The Philippine Institute of Volcanology and Seismology said the 383 quakes at the volcano, which remains on alert level 2, included 238 episodes of volcanic tremor with durations of one to twelve minutes, 143 low-frequency volcanic earthquakes, and low-level background tremor that started at 9:05 a.m. on April 8.
“Upwelling of hot volcanic fluids in the main crater lake occurred yesterday morning and generated 300 m-tall steam-laden plumes from active fumaroles on the northern side,” PHIVOLCS said.
Sulfur dioxide emission was also monitored, and averaged 1,886 tons on that day.
Temperature highs of 71.8°C and a pH of 1.59 were last measured from the main crater lake, respectively, on March 4 and Feb. 12.
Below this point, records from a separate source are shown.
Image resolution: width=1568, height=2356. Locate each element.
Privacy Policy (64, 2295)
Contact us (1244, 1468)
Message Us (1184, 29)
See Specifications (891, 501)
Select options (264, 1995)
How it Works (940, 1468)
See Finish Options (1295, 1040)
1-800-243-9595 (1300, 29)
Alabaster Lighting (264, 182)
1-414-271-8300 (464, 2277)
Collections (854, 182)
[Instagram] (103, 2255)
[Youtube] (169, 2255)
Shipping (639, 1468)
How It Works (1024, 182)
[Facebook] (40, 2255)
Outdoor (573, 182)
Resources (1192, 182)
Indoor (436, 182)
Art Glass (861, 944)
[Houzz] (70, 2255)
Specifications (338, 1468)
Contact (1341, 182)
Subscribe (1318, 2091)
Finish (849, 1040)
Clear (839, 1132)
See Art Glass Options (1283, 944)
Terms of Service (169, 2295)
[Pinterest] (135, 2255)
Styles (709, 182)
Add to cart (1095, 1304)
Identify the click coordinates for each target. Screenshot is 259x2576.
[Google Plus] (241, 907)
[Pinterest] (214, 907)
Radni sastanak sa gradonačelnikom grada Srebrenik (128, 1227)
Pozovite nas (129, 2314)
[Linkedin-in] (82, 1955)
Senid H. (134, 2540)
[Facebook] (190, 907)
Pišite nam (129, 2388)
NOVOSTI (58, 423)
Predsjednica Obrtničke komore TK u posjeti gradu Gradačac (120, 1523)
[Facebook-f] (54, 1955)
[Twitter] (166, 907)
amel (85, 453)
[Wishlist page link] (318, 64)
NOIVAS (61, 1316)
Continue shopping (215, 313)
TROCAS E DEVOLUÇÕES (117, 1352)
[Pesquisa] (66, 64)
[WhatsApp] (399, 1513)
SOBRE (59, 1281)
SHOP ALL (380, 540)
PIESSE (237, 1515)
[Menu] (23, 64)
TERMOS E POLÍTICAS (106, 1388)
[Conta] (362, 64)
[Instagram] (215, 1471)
PHIVOLCS said a very slow and steady inflation and expansion of the Taal region that began after the January 2020 eruption indicate “persistent magmatic activity at shallow depths beneath the edifice.”
According to PHIVOLCS, “sudden steam-driven or phreatic explosions, volcanic earthquakes, minor ashfall, and lethal accumulations or expulsions of volcanic gas can occur and threaten areas within and around” the Taal volcano island at alert level 2.
As such, it reiterated its recommendation for a ban on the entry into into Taal Volcano Island, Taal’s Permanent Danger Zone or PDZ, especially the vicinities of the main crater and the Daang Kastila fissure, and occupancy and boating on Taal Lake.
“(Department of Science and Technology)-PHIVOLCS is closely monitoring Taal Volcano’s activity and any new significant development will be immediately communicated to all stakeholders,” PHIVOLCS said.